## Prompt:
Copy out the following records word for word, every line of them.

—————

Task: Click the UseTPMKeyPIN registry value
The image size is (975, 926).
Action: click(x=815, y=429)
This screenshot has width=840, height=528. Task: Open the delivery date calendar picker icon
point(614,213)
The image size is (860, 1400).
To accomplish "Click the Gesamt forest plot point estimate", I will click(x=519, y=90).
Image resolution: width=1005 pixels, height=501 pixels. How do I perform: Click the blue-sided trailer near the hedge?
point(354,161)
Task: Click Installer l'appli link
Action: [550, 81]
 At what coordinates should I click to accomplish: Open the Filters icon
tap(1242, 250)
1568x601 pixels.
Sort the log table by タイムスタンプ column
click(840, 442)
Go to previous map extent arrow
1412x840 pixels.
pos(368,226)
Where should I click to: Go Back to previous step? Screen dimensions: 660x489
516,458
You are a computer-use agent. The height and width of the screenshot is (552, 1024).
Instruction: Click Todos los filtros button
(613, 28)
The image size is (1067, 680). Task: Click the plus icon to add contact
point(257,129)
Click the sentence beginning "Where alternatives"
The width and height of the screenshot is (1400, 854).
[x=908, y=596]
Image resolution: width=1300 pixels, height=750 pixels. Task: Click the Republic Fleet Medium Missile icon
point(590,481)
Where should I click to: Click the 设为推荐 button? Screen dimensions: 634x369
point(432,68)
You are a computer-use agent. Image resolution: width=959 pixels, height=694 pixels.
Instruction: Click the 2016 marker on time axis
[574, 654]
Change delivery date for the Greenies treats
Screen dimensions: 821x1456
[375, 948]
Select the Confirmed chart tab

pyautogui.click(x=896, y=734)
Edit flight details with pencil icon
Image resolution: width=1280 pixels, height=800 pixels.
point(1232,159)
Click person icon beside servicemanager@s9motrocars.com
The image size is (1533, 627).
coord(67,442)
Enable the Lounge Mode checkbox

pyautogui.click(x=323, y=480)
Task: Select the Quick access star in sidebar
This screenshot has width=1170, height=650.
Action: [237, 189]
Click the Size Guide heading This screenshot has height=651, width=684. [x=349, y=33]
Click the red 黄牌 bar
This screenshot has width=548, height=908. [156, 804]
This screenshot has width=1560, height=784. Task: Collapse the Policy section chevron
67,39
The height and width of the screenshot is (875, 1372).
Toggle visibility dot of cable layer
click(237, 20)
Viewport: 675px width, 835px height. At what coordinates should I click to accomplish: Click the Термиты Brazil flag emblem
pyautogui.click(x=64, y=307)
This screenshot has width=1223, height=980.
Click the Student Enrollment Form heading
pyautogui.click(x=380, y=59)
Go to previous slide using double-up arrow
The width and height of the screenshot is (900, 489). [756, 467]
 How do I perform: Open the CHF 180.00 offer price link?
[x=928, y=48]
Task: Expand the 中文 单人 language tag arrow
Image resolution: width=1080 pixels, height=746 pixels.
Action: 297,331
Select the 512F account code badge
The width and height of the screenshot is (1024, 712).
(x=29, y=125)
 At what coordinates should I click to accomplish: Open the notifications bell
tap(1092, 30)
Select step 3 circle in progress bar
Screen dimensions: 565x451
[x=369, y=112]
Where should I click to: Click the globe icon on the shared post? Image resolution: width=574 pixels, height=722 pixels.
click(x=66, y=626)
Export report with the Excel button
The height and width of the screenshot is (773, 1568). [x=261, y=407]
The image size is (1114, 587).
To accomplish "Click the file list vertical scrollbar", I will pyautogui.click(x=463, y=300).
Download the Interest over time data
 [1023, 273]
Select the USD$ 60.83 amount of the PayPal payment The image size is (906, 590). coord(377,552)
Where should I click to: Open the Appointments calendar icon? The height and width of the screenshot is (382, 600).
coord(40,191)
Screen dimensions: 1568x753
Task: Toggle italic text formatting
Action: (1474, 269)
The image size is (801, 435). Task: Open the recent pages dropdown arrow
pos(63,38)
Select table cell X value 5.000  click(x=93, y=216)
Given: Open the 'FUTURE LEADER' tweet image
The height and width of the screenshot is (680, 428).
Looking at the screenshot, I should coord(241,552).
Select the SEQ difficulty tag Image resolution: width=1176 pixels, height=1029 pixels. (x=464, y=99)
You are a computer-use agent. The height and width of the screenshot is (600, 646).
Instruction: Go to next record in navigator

—————

## Written response:
Task: Click the UseTPMKeyPIN registry value
The image size is (975, 926).
Action: click(x=815, y=429)
This screenshot has width=840, height=528. Task: Open the delivery date calendar picker icon
point(614,213)
The image size is (860, 1400).
To accomplish "Click the Gesamt forest plot point estimate", I will click(x=519, y=90).
Image resolution: width=1005 pixels, height=501 pixels. How do I perform: Click the blue-sided trailer near the hedge?
point(354,161)
Task: Click Installer l'appli link
Action: [550, 81]
 At what coordinates should I click to accomplish: Open the Filters icon
tap(1242, 250)
1568x601 pixels.
Sort the log table by タイムスタンプ column
click(840, 442)
Go to previous map extent arrow
1412x840 pixels.
pos(368,226)
Where should I click to: Go Back to previous step? Screen dimensions: 660x489
516,458
You are a computer-use agent. The height and width of the screenshot is (552, 1024).
Instruction: Click Todos los filtros button
(613, 28)
The image size is (1067, 680). Task: Click the plus icon to add contact
point(257,129)
Click the sentence beginning "Where alternatives"
The width and height of the screenshot is (1400, 854).
[x=908, y=596]
Image resolution: width=1300 pixels, height=750 pixels. Task: Click the Republic Fleet Medium Missile icon
point(590,481)
Where should I click to: Click the 设为推荐 button? Screen dimensions: 634x369
point(432,68)
You are a computer-use agent. Image resolution: width=959 pixels, height=694 pixels.
Instruction: Click the 2016 marker on time axis
[574, 654]
Change delivery date for the Greenies treats
Screen dimensions: 821x1456
[375, 948]
Select the Confirmed chart tab

pyautogui.click(x=896, y=734)
Edit flight details with pencil icon
Image resolution: width=1280 pixels, height=800 pixels.
point(1232,159)
Click person icon beside servicemanager@s9motrocars.com
The image size is (1533, 627).
coord(67,442)
Enable the Lounge Mode checkbox

pyautogui.click(x=323, y=480)
Task: Select the Quick access star in sidebar
This screenshot has width=1170, height=650.
Action: [237, 189]
Click the Size Guide heading This screenshot has height=651, width=684. [x=349, y=33]
Click the red 黄牌 bar
This screenshot has width=548, height=908. [156, 804]
This screenshot has width=1560, height=784. Task: Collapse the Policy section chevron
67,39
The height and width of the screenshot is (875, 1372).
Toggle visibility dot of cable layer
click(237, 20)
Viewport: 675px width, 835px height. At what coordinates should I click to accomplish: Click the Термиты Brazil flag emblem
pyautogui.click(x=64, y=307)
This screenshot has width=1223, height=980.
Click the Student Enrollment Form heading
pyautogui.click(x=380, y=59)
Go to previous slide using double-up arrow
The width and height of the screenshot is (900, 489). [756, 467]
 How do I perform: Open the CHF 180.00 offer price link?
[x=928, y=48]
Task: Expand the 中文 单人 language tag arrow
Image resolution: width=1080 pixels, height=746 pixels.
Action: 297,331
Select the 512F account code badge
The width and height of the screenshot is (1024, 712).
(x=29, y=125)
 At what coordinates should I click to accomplish: Open the notifications bell
tap(1092, 30)
Select step 3 circle in progress bar
Screen dimensions: 565x451
[x=369, y=112]
Where should I click to: Click the globe icon on the shared post? Image resolution: width=574 pixels, height=722 pixels.
click(x=66, y=626)
Export report with the Excel button
The height and width of the screenshot is (773, 1568). [x=261, y=407]
The image size is (1114, 587).
To accomplish "Click the file list vertical scrollbar", I will pyautogui.click(x=463, y=300).
Download the Interest over time data
 [1023, 273]
Select the USD$ 60.83 amount of the PayPal payment The image size is (906, 590). coord(377,552)
Where should I click to: Open the Appointments calendar icon? The height and width of the screenshot is (382, 600).
coord(40,191)
Screen dimensions: 1568x753
Task: Toggle italic text formatting
Action: (1474, 269)
The image size is (801, 435). Task: Open the recent pages dropdown arrow
pos(63,38)
Select table cell X value 5.000  click(x=93, y=216)
Given: Open the 'FUTURE LEADER' tweet image
The height and width of the screenshot is (680, 428).
Looking at the screenshot, I should coord(241,552).
Select the SEQ difficulty tag Image resolution: width=1176 pixels, height=1029 pixels. (x=464, y=99)
You are a computer-use agent. The height and width of the screenshot is (600, 646).
Instruction: Go to next record in navigator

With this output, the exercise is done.